- _Passage shown_
* start *
Troy Davis Supporters Rally Together Outraged at Death Sentence

Following clemency being denied to Troy Davis on Tuesday, many have begun to show opposition to the Georgia’s board of pardons decision, which will result in a death sentence being imposed on Wednesday.

The majority of the witnesses who initially claimed Davis killed an off-duty police officer retracted their statements over 10 years ago, many are protesting his death sentence. Davis is scheduled to be put to death on Wednesday evening by lethal injection, making it his fourth scheduling in four years.

Since testimonies from witnesses have led some to question if Davis committed the crime in 1989, Rev. Al Sharpton has expressed his disapproval in the current ruling to kill someone who many believe to be an innocent man.

"This is probably the most egregious injustice I have seen in a long time, to set a precedent that a man can be executed when the evidence against him has mostly been recanted," said Sharpton, according to Forbes magazine. "It's unthinkable."

Another reverend expressed his disapproval with the verdict and was arrested for doing so. Rev. Marvin Morgan, 63, appeared outside the Georgia Board of Pardons and Paroles offices in Atlanta chained to a flagpole on Tuesday.
* end *
- _Data block_
* start *
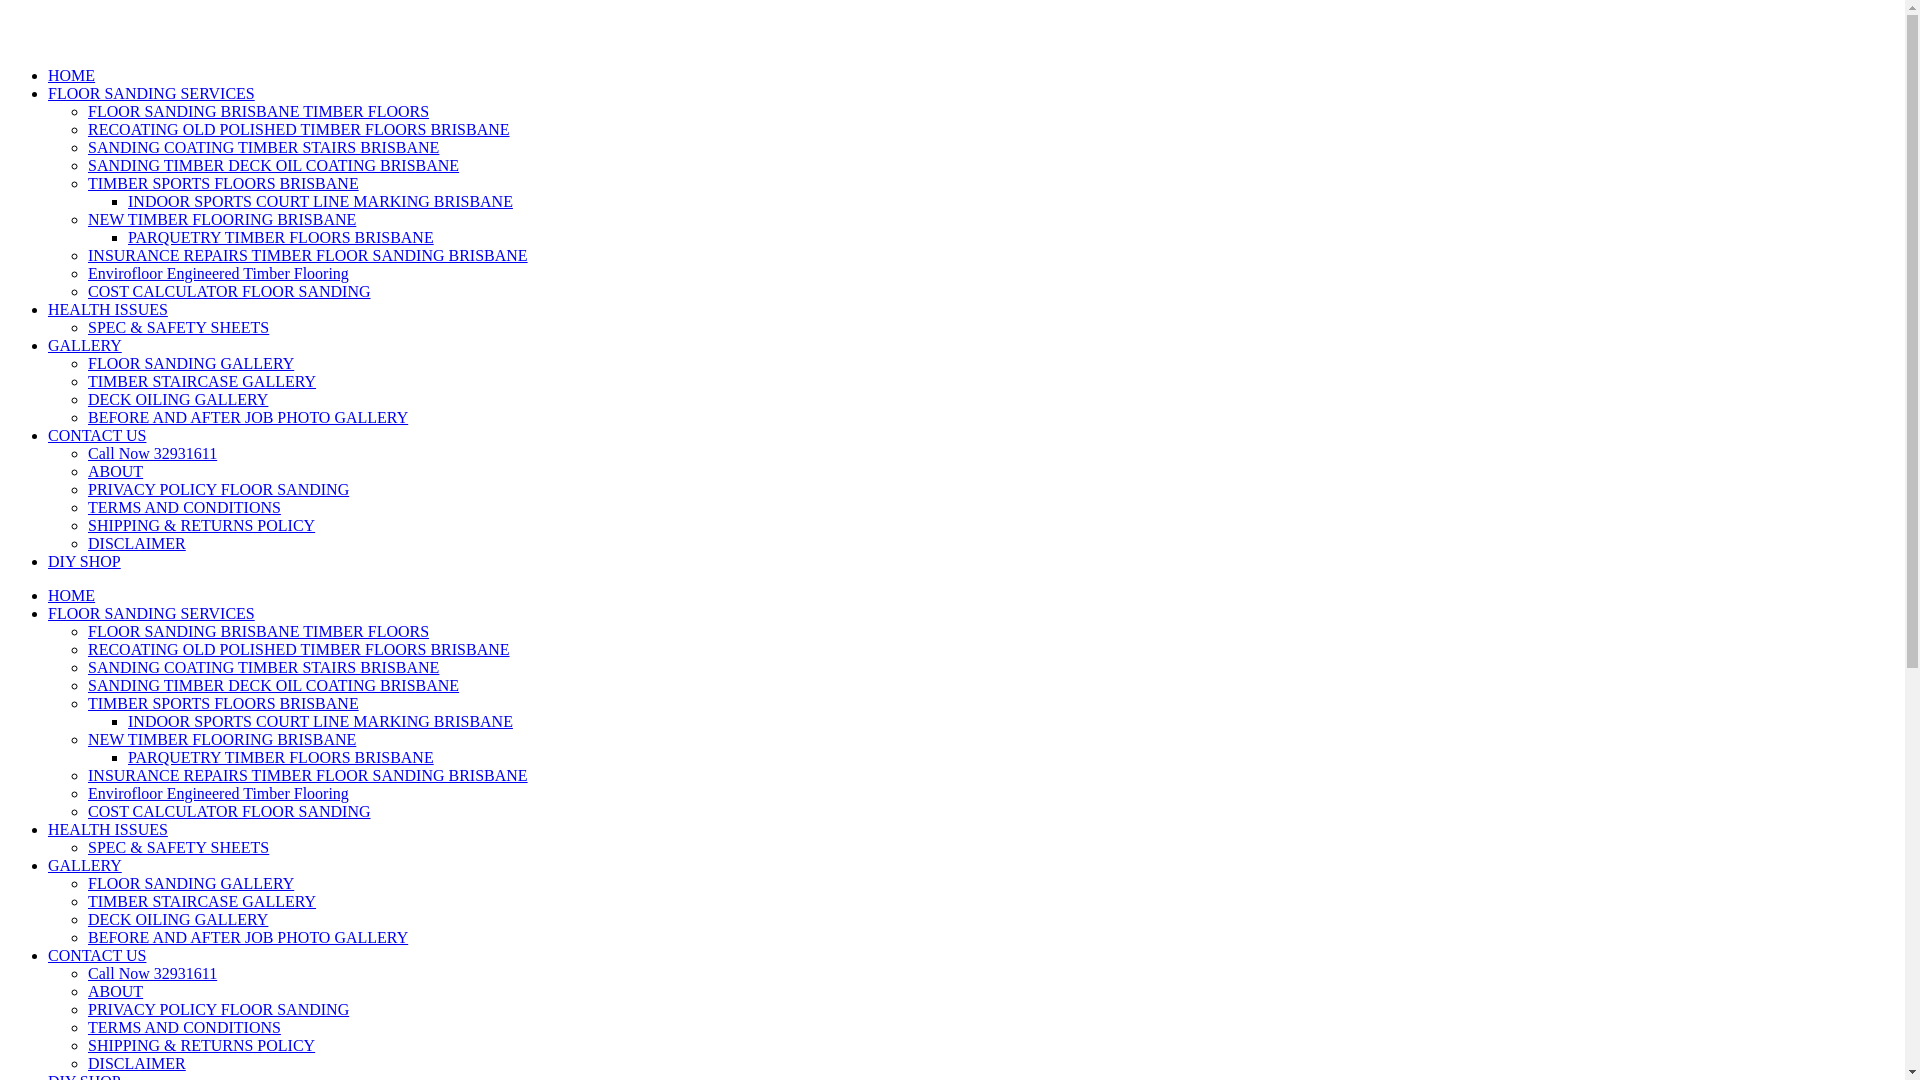 The height and width of the screenshot is (1080, 1920). Describe the element at coordinates (106, 309) in the screenshot. I see `'HEALTH ISSUES'` at that location.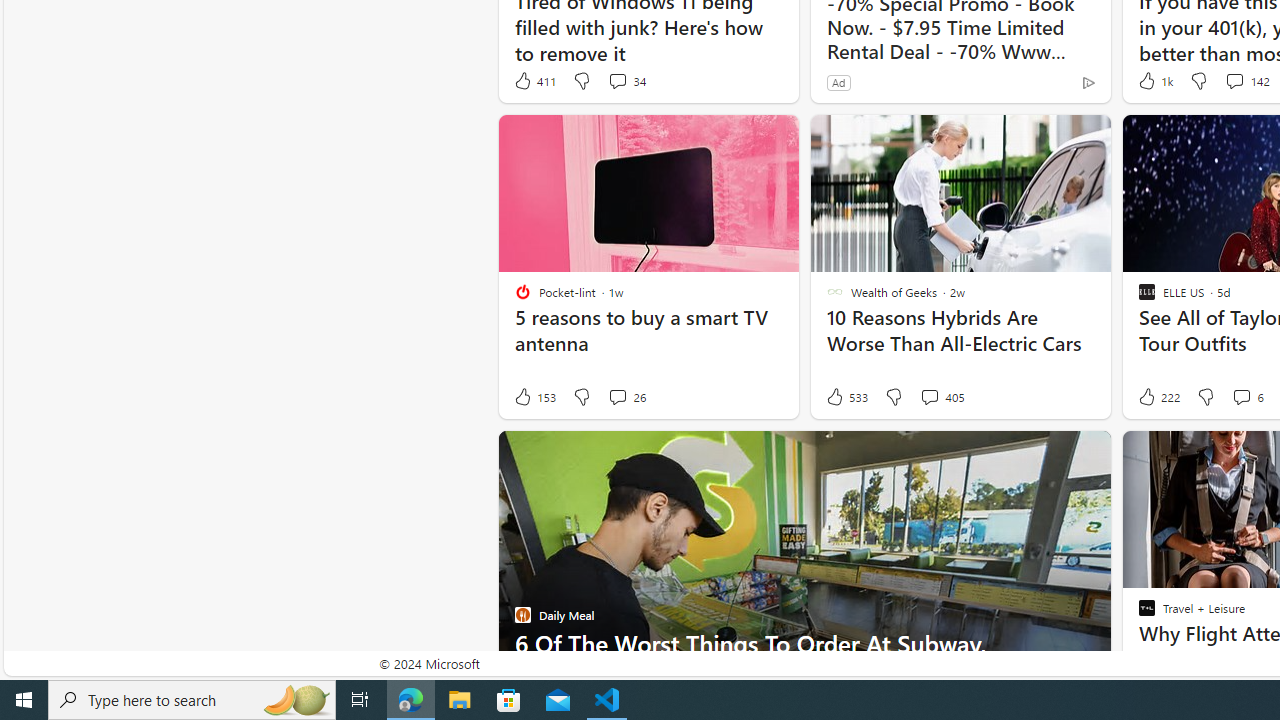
* end *
- _Direction_
Extend the news article about the Troy Davis death sentence, picking up after its final sentence.

- _Written response_
Morgan said he had been taking a hunger strike while praying to save the life of Davis, who he felt was wrongly accused.

“If the state of Georgia can intentionally kill a person in a case surrounded with this much doubt, then we're all subject to the same fate," Morgan said, according to The Los Angeles Times.

Morgan wore long chains while tied to the flagpole, "Saying that when one person's in bondage, we're all in bondage."

While multiple positions have surfaced around the Internet, in an attempt to convince the Georgia Board to change their mind, some have taken to Twitter to express their disgust with the case. Many have compared the ordeal to Casey Anthony’s murder trial.

“Casey Anthony was found not guilty because of reasonable doubt, and Troy Davis will die tomorrow in spite of reasonable doubt," one user wrote on Twitter.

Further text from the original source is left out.